Izanami deu então nascença ao Kami do fogo, Kagutsuchi no Kami. O parto acaba porém tragicamente: Izanami morre queimada pela incandescência da sua progenitura.
Antes de morrer, da sua boca surgem Kanayama biko e Kanayama hime, os deuses do metal, assim como Haniyasu hiko e Haniyasu hime, deuses da terra.
Izanami juntou-se ao Reino das Sombras. Assim nasceu, pela primeira vez, a morte e as suas consequências: a decomposição e o luto.
Enraivecido, Izanagi decapita o recém-nascido com a sua espada Totsuka no Tsurugi. Do sangue de Kagutsuchi nascem novos kamis para cada gota derramada.
Izanagi tinha perdido o gosto de viver. Sem a sua esposa a vida já não fazia sentido. Resolveu então ir à sua procura. Afinal de contas, ele sempre era um deus.
Questionou todos os homens e animais que cruzava no seu caminho se esses conheciam algum meio para encontrar a sua falecida esposa. Uma serpente indicou-lhe o caminho, a entrada para o Inferno (Yomi) situada na província de Izumo.
À medida que Izanagi penetrava nas trevas do inferno a luz desaparecia. Ouviu gritos e gemidos que teriam aterrorizado qualquer homem mas a sua determinação era imutável. Caminhou muito tempo na obscuridade absoluta. Enquanto o desespero se apoderava do seu coração, Izanagi ouviu finalmente a voz da sua amada.
Não a pode ver, mas consegue ouvir a sua voz distintamente. Izanami está feliz por ver o seu esposo ter iniciado tão grande caminhada para se juntar a ela.
-“Vim para te levar comigo”
Era porém tarde demais pois Izanami já tinha comido os alimentos do Reino das Sombras o que tornava impossível o seu regresso à superfície.
-“Vou ainda assim suplicar os deuses deste Reino para que esses me permitam regressar contigo!” disse. “Espera por mim aqui o tempo necessário, promete não seguir-me e que não saíras daqui!”.
Izanagi assim prometeu…
Capítulo 2
E assim aguardou até que a espera se tornou insustentável. Impaciente, resolveu quebrar a promessa. Caminhou outra vez na escuridão.
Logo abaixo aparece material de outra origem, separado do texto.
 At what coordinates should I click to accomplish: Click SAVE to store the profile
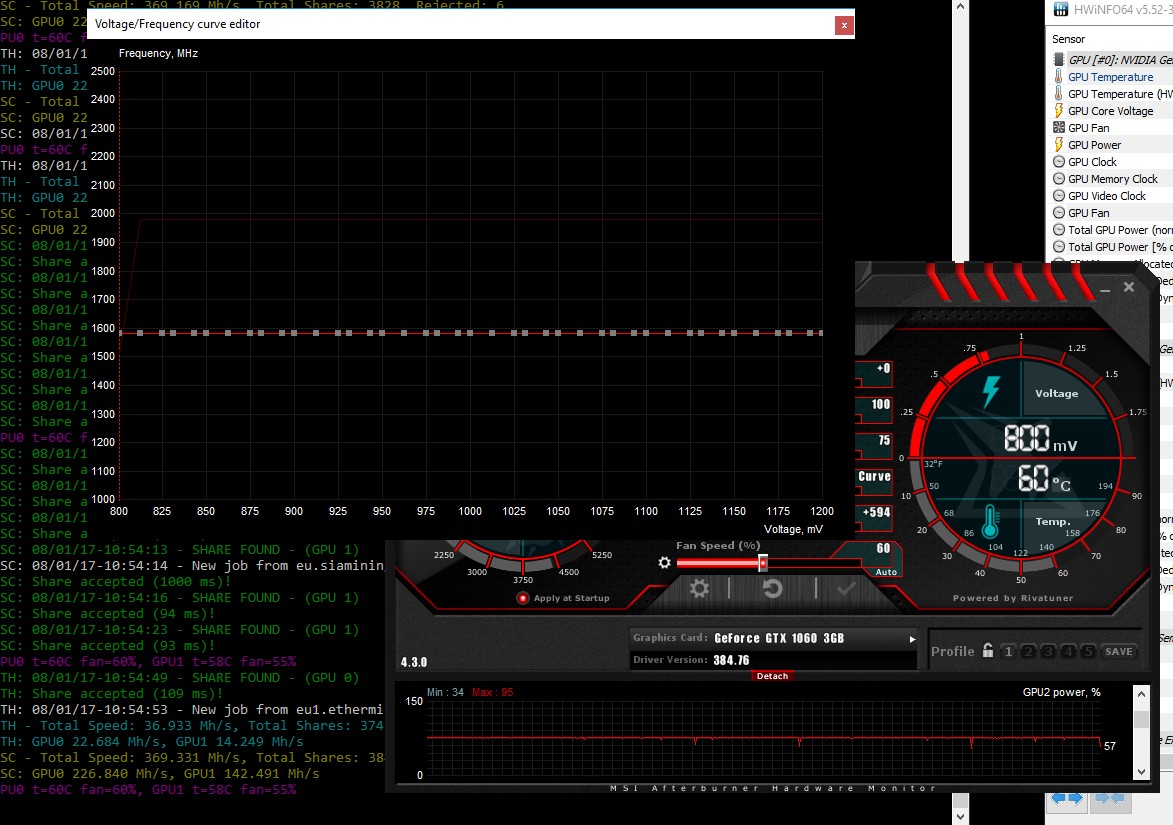point(1119,652)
Parecia-lhe ouvir a voz da sua esposa implorar-lhe para que não continuasse mas a tentação era demasiado forte, ele tinha que a ver nem que por um breve instante.
Aproximou-se de Izanami enquanto essa lhe implorava para ele ir embora. Retirou um dos dentes do seu pente para fazer uma tocha. Através da clareza, viu por um instante a beleza intacta de Inazami decompor-se e apodrecer perante os seus olhos. A sua carne era devorada pelos vermes.
Aterrorizado, Izanagi resolveu fugir do inferno. Demónios corriam atrás dele enquanto a sua esposa gritava “Traidor! Quebraste a tua promessa!”. Os próprios guardiões do inferno perseguiam-no.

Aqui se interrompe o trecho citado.